■ PROBLEM STATEMENT
Answer these questions using the Twilight Zone DVD reviews.
1. What price did the reviewer who went to a local WM pay for volume 1?
2. How many volumes does each box set have, according to the review summarized as "Twilight Zone - One Of My Favorite Shows"?
3. Which episode does the review summarized as "The most outstanding television series from my childhood" say was shot on video tape?

■ SOURCE PASSAGE
Review: I have just purchased my fifth and final set, with over $400.00 invested now, and then I see this product at Wal-Mart at an everyday low price of $48.23. I thoght Amazon was more competitive than that. Major, major RIP-OFF!!!

Rating: 5 stars
Summary: The most outstanding television series from my childhood
Review: I have spent $$$$$$$$$$$$$$$$$$$$$$$$$'s on Twilight Zone videos from Columbia House. And I will happily buy all five 'Collection' series after viewing this first collection. Too see these episodes all in pristine condition, with the little extras, is a thrill.

Even the Art Carney episode shot on video tape is enhanced to the point of perfection. The video copy from Columbia House was poor, and left me not interested in seeing it again. This restored copy brings not only the image to a silken pristine level, but elevates the story, which on viewing it again, deserves the treatment given here.

As a child, 'Twilight Zone,' 'The Outer Limits' (which has also been beautifully restored and packaged), and 'One Step Beyond' captivated my young mind. But it was the whole presentation of 'Twilight Zone' that intellectually stimulated my very young mind. I was glued to the television in the early sixties and find myself equally entranced forty years later. The high quality of the storylines pass the test of time.

Not only do the quality of the storylines bring 'Twilight Zone' to an unmatched level, but the actors chosen, bring an integrity and credibilty often lacking on television. Here fantasy meets reality in the stark nakedness of human frailties and private demons that seep from all our psyches. We're all unmasked a little in each show. We're all a little unnerved by the truth revealed about this thing called 'Man' and 'Humanity.'

Life does not leave much television time for us. But when I do have the time to relax and enjoy television or dvd's, I want it to be not only entertaining, but engaging and time well spent. And 'Twilight Zone' is the perfect collection to fill that bill. I highly recommend this collection.




Rating: 5 stars
Summary: Walmart does have it cheap!!!
Review: I just wanted to let l. Irish know that t. hord was correct. I went to my local WM and paid 42.44 for volume 1. The forest whitaker JUNK was, i believe, 48 something. Probably reduced in light of the definitive versions coming out by season, 1959 already out at amazon. Oh well, all of us dopes that paid 200 - 500 for all 5 can now put them on ebay before they're worth nothing and put the money towards the definitive versions.

Rating: 2 stars
Summary: wonderful show, terrible DVD production
Review: I've been a big fan of TZ since it was rerun when I was a little kid and I was ecstatic when I heard they were releasing the entire series on DVD. I bought the first two box sets and was quite dismayed by the quality of the release. The shows are well mastered, but there is very very little extras added in, the menus are very poorly designed, and (most annoying, esp. for a "complete" set of releases) the episodes aren't even in any sensible order (why not chronological? Ugh!) This is the first series of DVD's I've decided not to collect all of and I'll be selling mine used. :^(

Rating: 5 stars
Summary: Twilight Zone - One Of My Favorite Shows
Review: If you buy one of these TZ Box Sets, you might as well buy the other four. Each set has nine volumes (sans the documentary Rod Serling - Submitted For Your Approval). My favorite episodes deal with Time Travel (No Time Like The Past, Back There, Walking Distance, Static, The Seventh Is Made Up Of Phantoms), Old Age (Kick The Can, Nothing In The Dark, The Trade-Ins, One For The Angels), The Civil War (The Passerby, An Occurrance At Owl Creek Bridge, Still Valley), and Paranoia (The Monsters Are Due On Maple Street, The Shelter, 4:00). My other favorites are the four by Jack Klugman (A Passage For Trumpet, A Game Of Pool, In Praise Of Pip, Death Ship) and Burgess Meredith (Time Enough At Last, Mr Dingle Mr Strong, The Obsolete Man, Printer's Devil). If you are new to the show, watch these episodes first. They are the creme de la creme of the show.

Rows from a dataset
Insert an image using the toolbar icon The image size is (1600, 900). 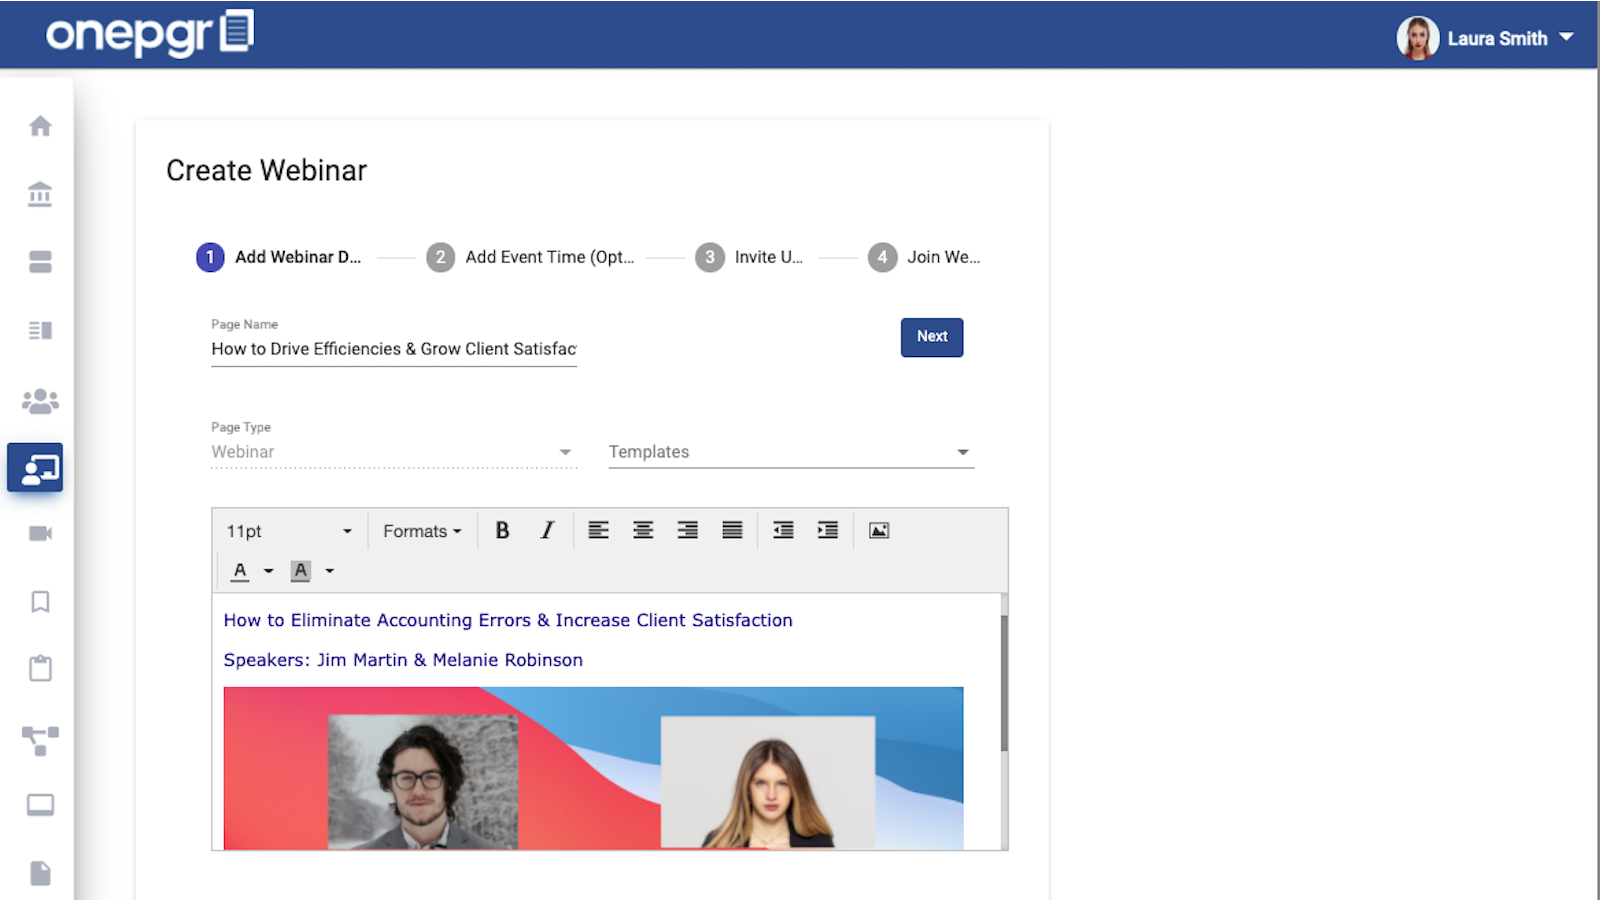click(x=877, y=530)
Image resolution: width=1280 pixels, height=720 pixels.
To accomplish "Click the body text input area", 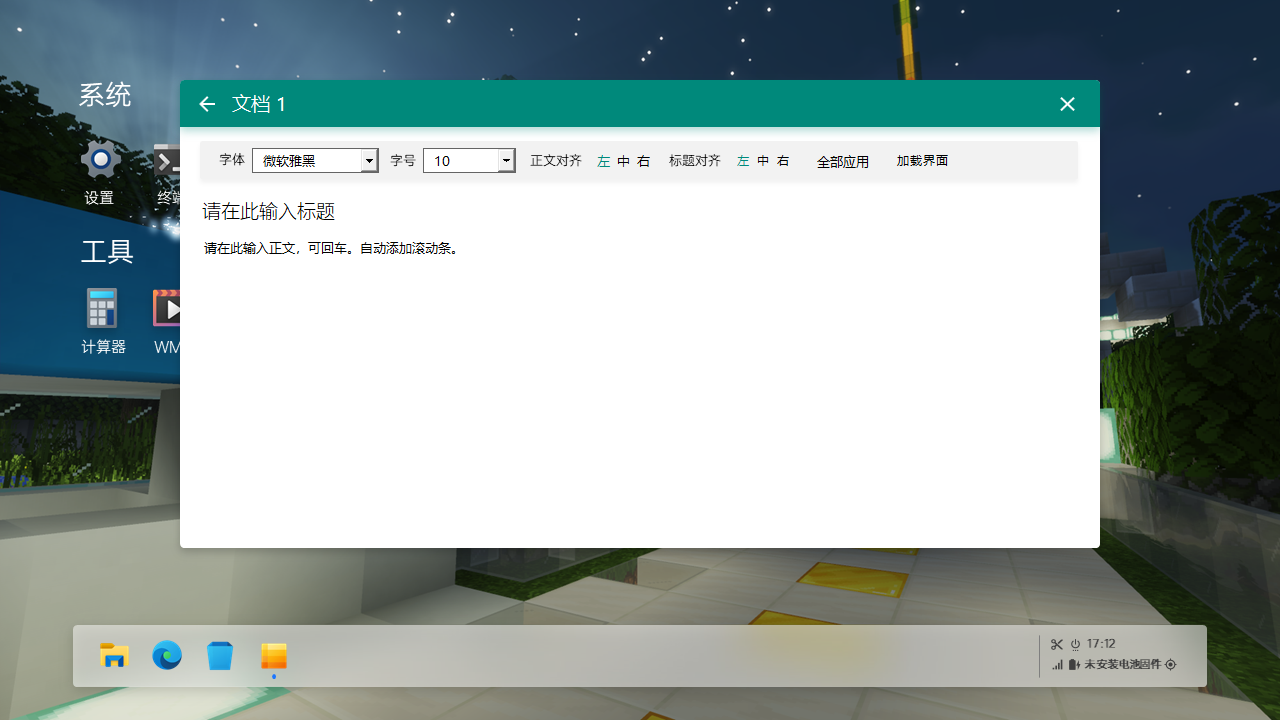I will click(x=640, y=390).
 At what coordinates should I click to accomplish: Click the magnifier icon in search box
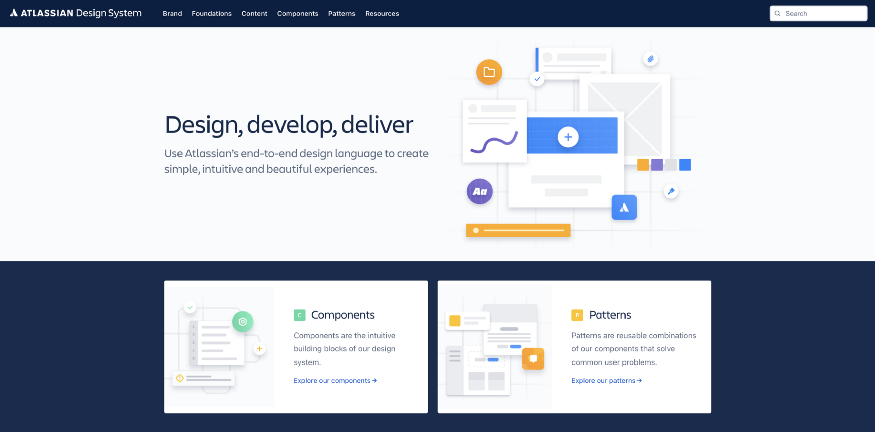point(778,14)
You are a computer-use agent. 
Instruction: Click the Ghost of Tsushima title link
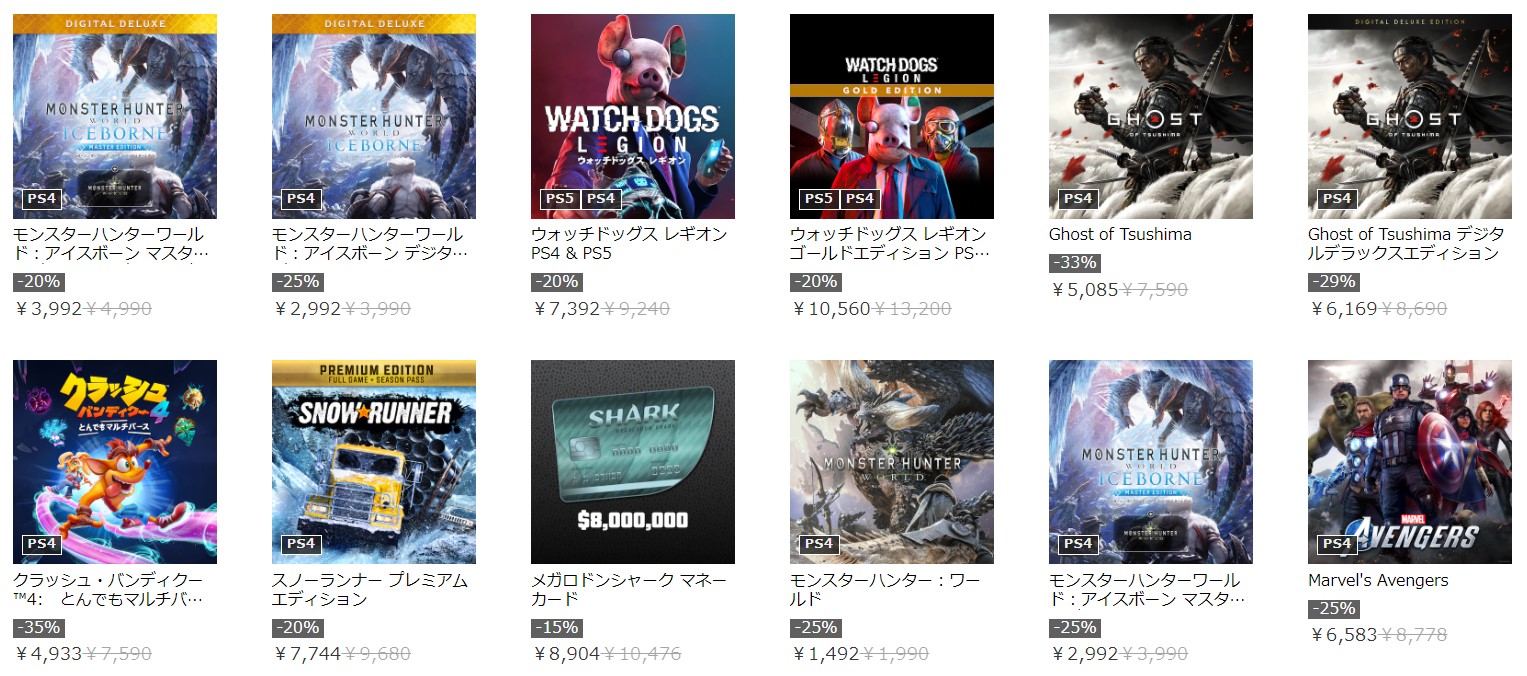[x=1120, y=235]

■ RESPONSE TO THIS TASK
1. 42.44
2. Nine
3. The Art Carney episode